Зенин зло сплюнул на ядовитое, замечание Владимира и зашагал прочь. А. Владимир улыбнулся;
— Пусть топает Никанорка и не лезет в дела нашего боевого экипажа… Да, я тут письмо написал…
— Маме? — перебил его Валентин.
— Не-ет! — замялся Владимир. — Леночке Спасаевой я написал…
— А маме? — наивно спросил Валентин.
Владимир густо покраснел, но, спасибо, была ночь и никто не увидел эту его краску смущения. А Василий сказал:
— Маме обязательно надо написать. И это мы сделаем утром, а то сейчас темень…
— Конечно! — обрадованно подхватили братья. — Непременно напишем!.. — А Валентин к Полежаеву повернулся: — А ты, Фёдор, домой писать будешь или как?
Фёдор вздохнул:
— Наверное, «или как». Чего ж мне писать, когда мой хутор в десяти километрах от Прохоровки находится!.. Я, наверное, домой заеду. Прямо на танке.
И он тихо засмеялся.
— А вы, товарищи лейтенанты, вместе со мной ко мне в гости поедете?

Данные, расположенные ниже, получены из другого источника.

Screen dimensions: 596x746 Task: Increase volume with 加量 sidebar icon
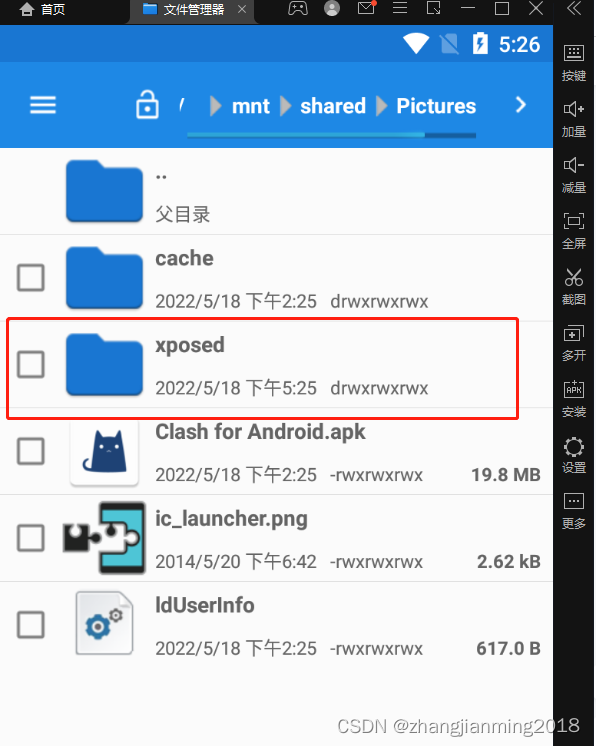coord(574,118)
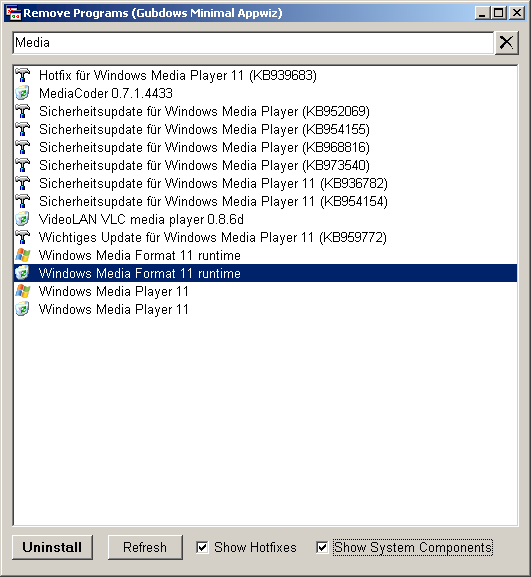Click the app icon in the title bar
Screen dimensions: 531x577
pos(14,13)
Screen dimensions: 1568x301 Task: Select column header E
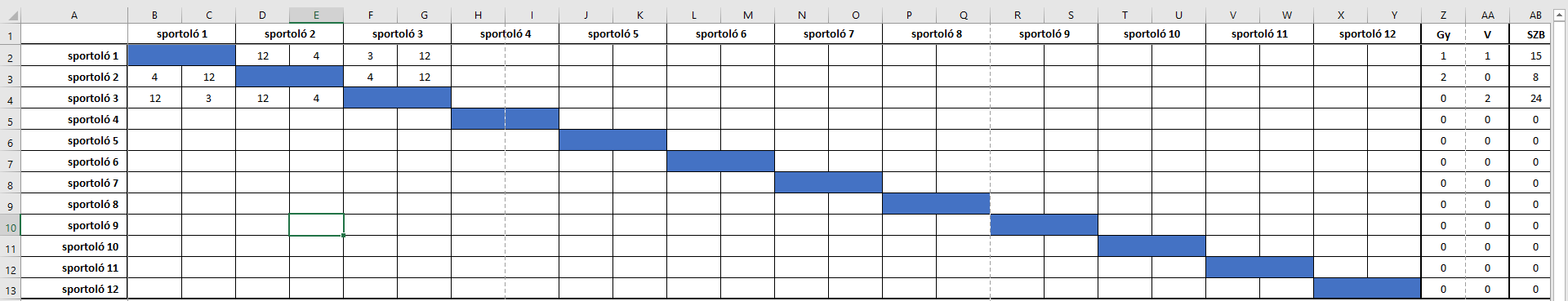pos(316,15)
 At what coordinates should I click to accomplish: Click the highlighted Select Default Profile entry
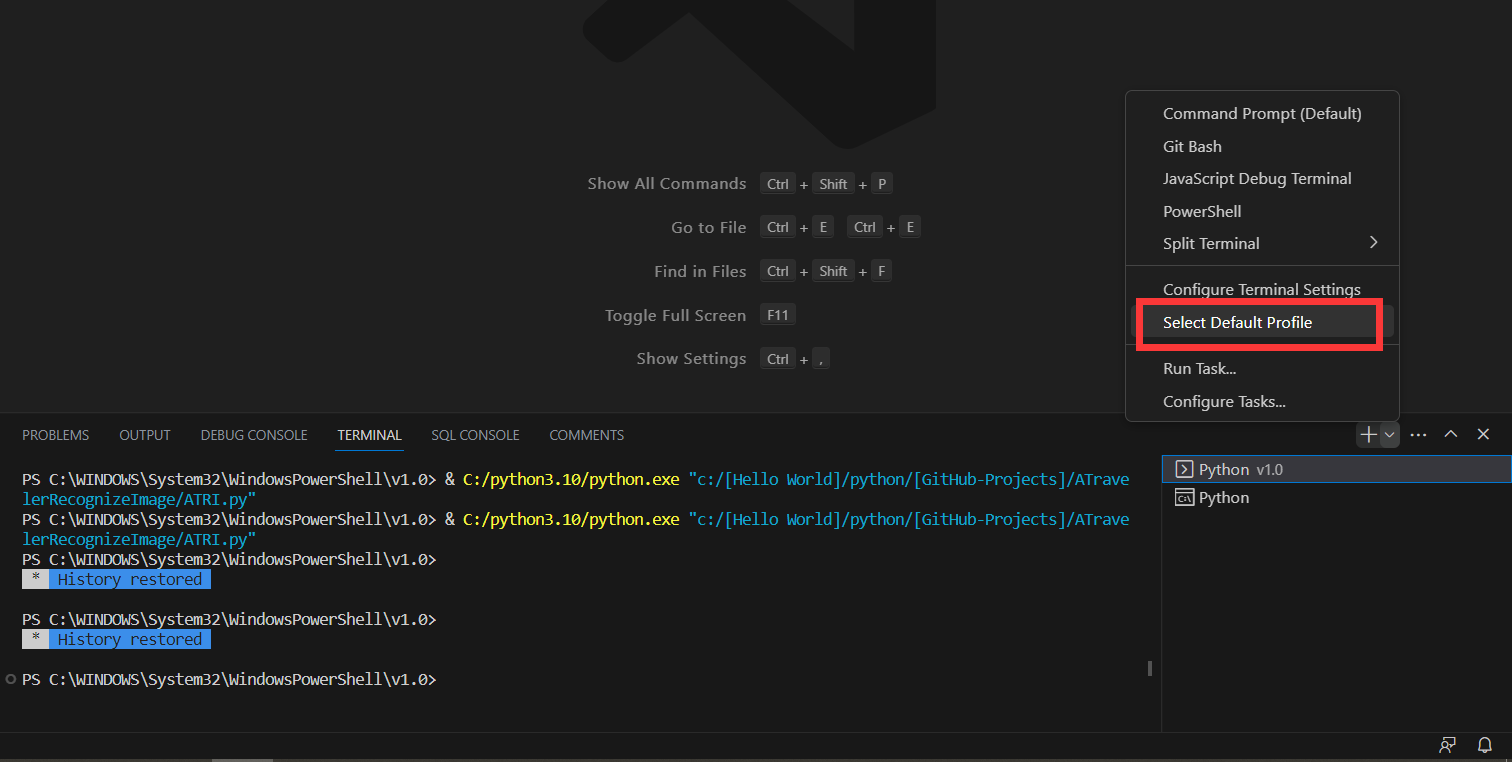click(1237, 322)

— Ха, прекрасный вопрос! Что ж нам, выходить из танка придётся? — усмехнулся Василий. — Шустрый ты, мужичок полежаевский, но нас не обшустришь. В гости все вместе поедем, только вот фрицам здесь жару зададим — и поедем!
— То-то же! — засмеялся Фёдор. — Я часом подумал, побрезгуете, откажетесь. А вы, оказывается, люди негордые.
МАНШТЕЙН ДУМАЕТ
Генерал-фельдмаршал Манштейн, возглавляющий группу армий «Юг», заметно нервничал. Он снова и снова вглядывался в донесения и рапорты, доставленные ему в последние дни, сурово хмурил брови и все данные из этих самых донесений и рапортов сопоставлял с аккуратно вычерченной оперативной картой.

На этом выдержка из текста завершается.